_What you need to do:_
From the line holding "Screen dimensions: 532x395" through the line holding "This screenshot has height=517, width=812." below, write out every line exactly; include both of those lines and drop the pictures.
═════ Data to process ═════
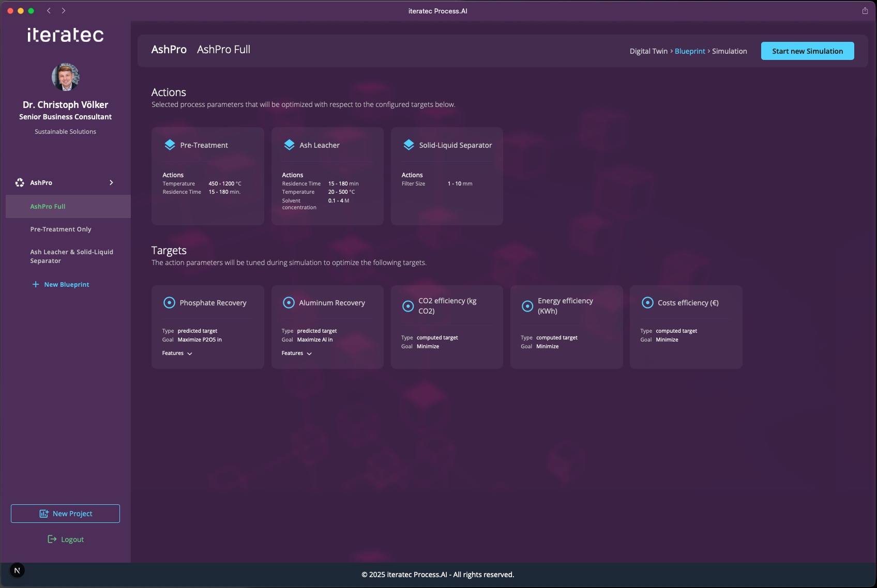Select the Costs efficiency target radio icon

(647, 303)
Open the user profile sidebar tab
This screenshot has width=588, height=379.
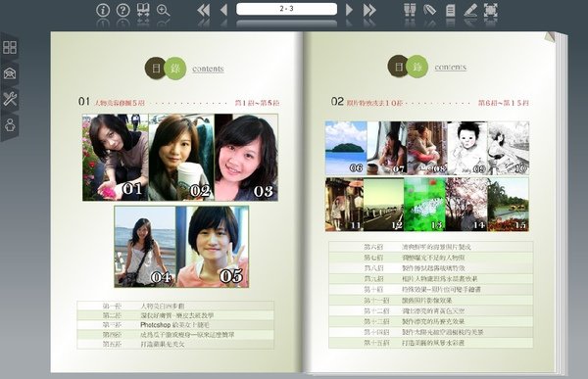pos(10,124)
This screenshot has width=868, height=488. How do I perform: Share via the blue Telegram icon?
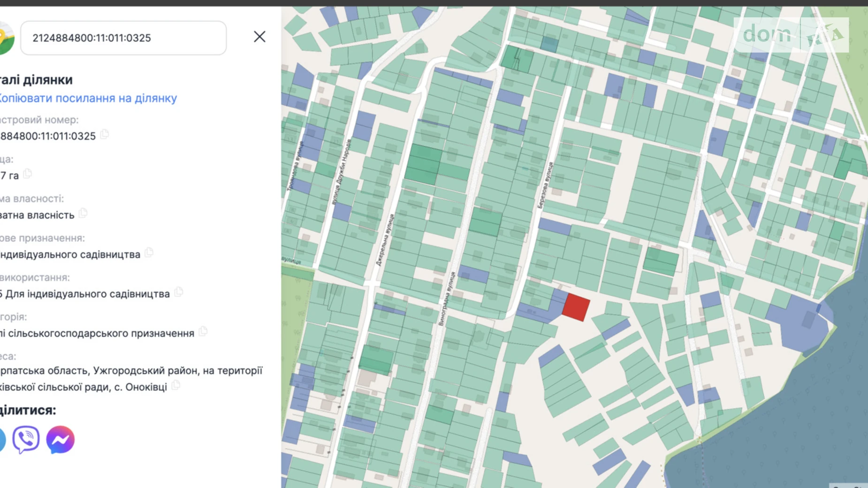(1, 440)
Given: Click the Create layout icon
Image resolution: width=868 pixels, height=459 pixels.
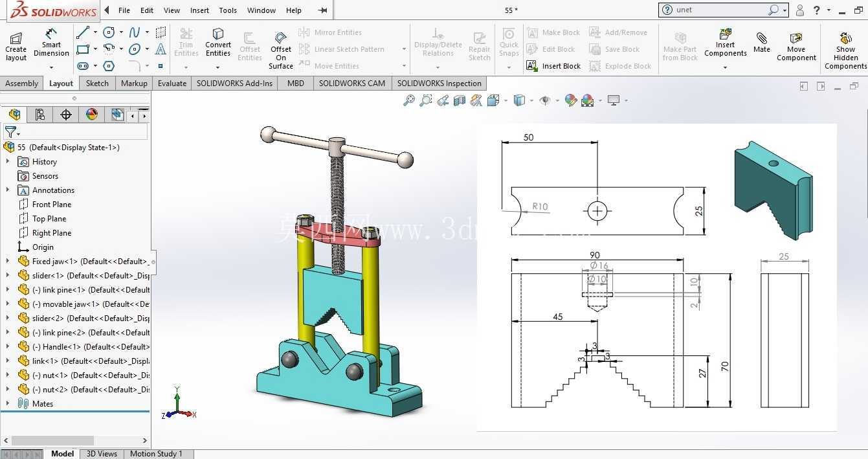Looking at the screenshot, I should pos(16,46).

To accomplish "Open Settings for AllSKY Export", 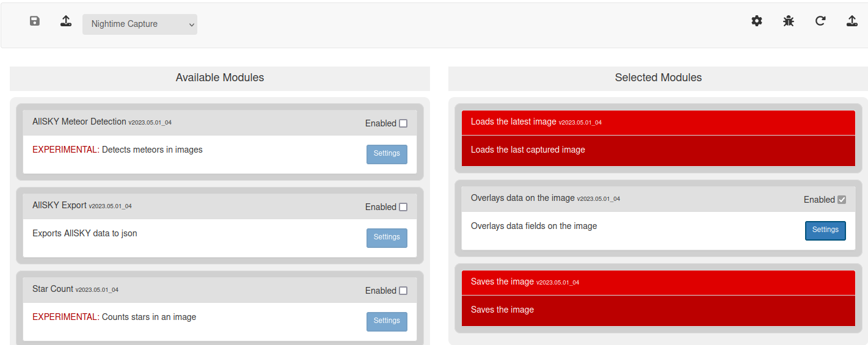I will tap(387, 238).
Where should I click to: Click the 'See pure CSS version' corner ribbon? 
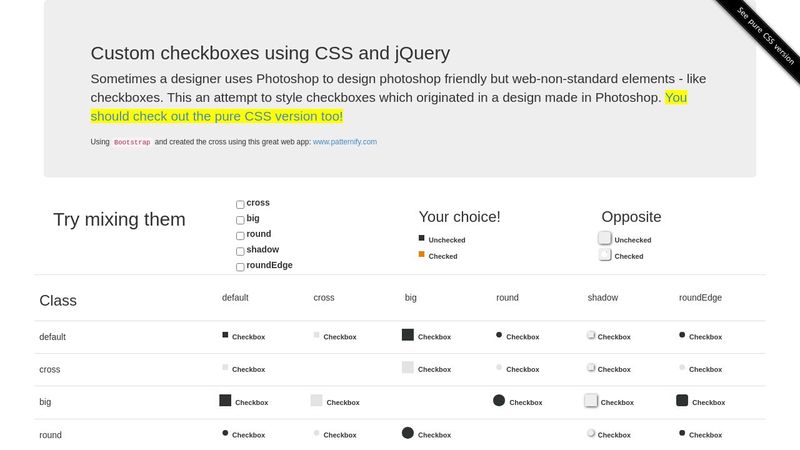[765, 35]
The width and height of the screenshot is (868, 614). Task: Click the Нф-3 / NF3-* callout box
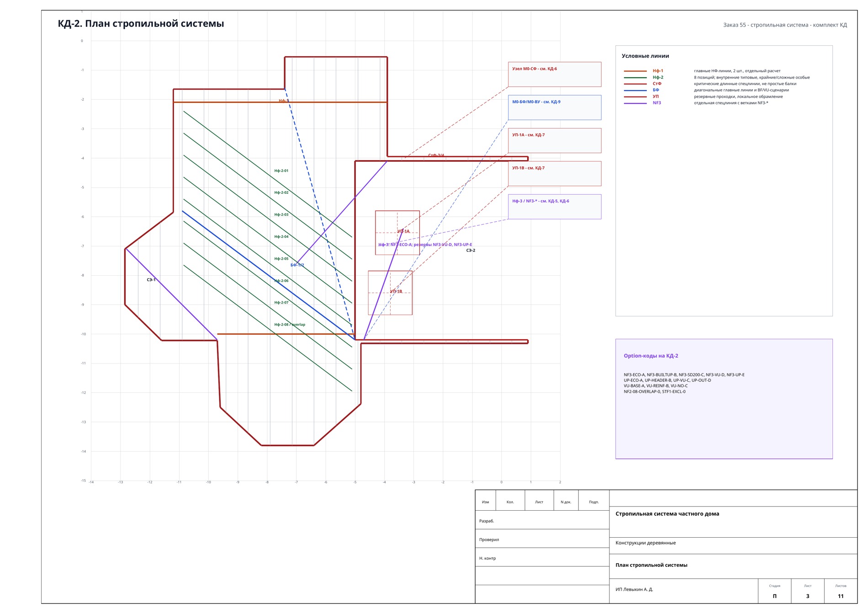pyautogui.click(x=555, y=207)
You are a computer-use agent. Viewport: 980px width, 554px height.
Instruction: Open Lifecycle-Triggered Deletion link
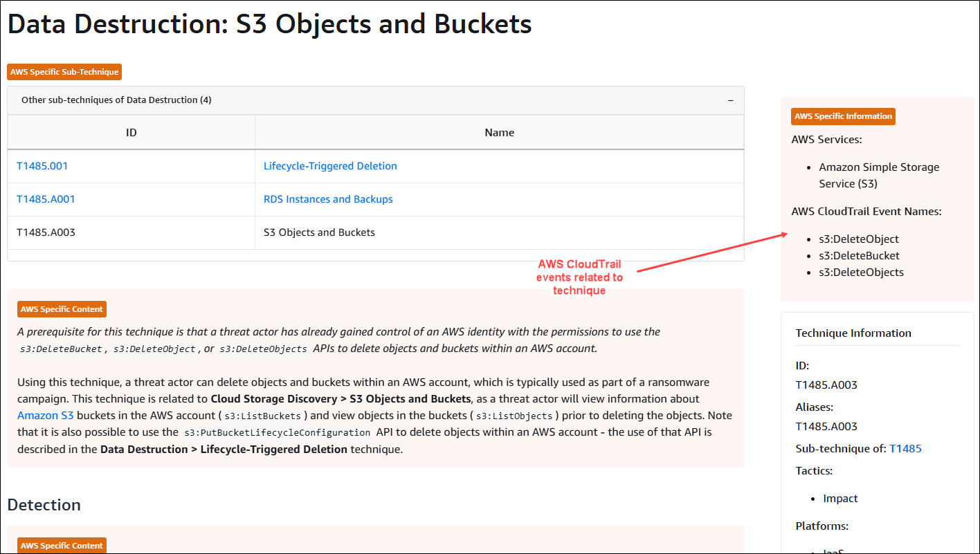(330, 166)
═════
═════ Data to process ═════
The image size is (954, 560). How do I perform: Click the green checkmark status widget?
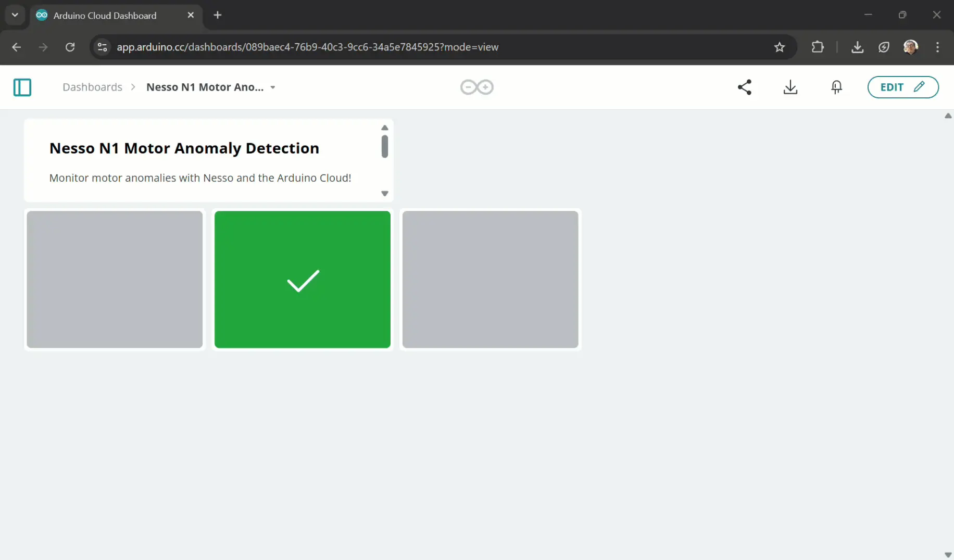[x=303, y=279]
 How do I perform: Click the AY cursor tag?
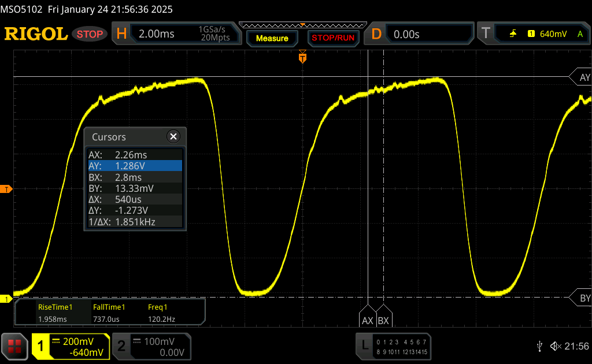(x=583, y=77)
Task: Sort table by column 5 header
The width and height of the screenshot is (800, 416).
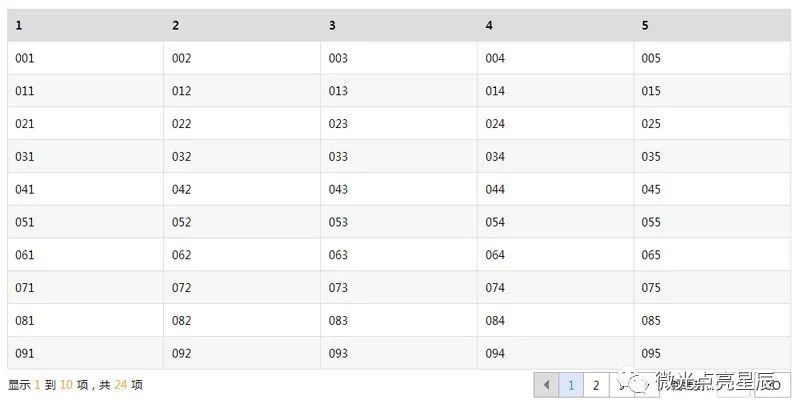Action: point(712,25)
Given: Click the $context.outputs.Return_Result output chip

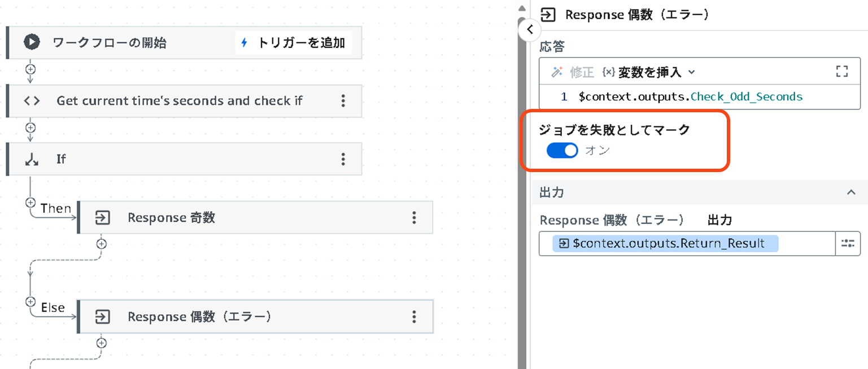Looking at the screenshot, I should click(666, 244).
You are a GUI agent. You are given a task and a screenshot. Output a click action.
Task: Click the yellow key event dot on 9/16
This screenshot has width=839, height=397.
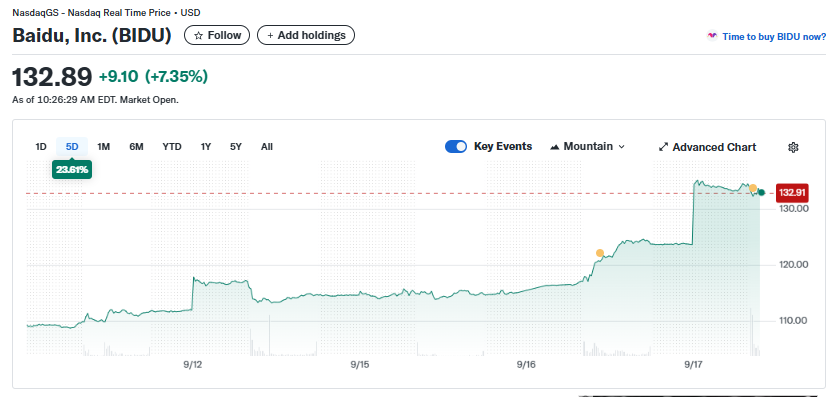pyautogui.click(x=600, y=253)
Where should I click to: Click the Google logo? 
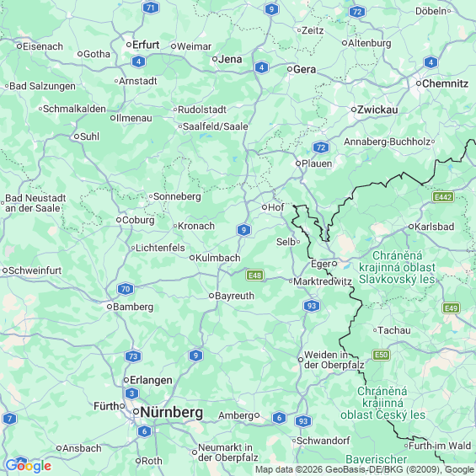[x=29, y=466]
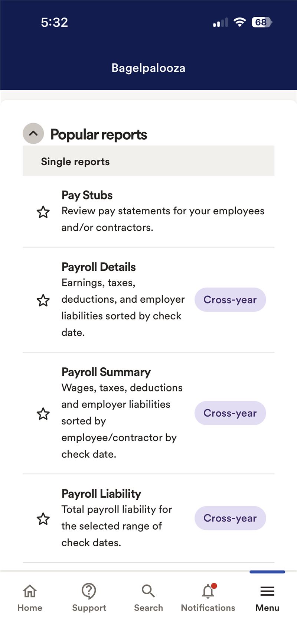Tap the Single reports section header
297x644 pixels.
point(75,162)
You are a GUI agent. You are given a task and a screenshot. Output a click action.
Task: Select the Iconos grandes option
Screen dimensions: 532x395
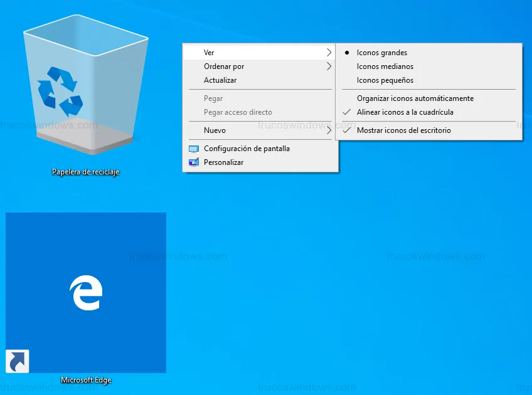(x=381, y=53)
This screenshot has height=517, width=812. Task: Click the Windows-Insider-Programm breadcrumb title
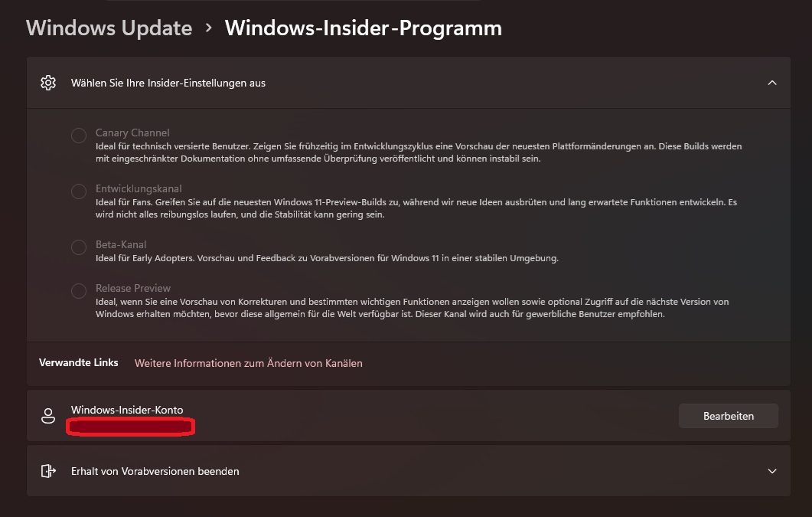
═════
_Solution below:_
Screen dimensions: 532x395
(x=381, y=53)
This screenshot has height=517, width=812. Task: Click the Windows-Insider-Programm breadcrumb title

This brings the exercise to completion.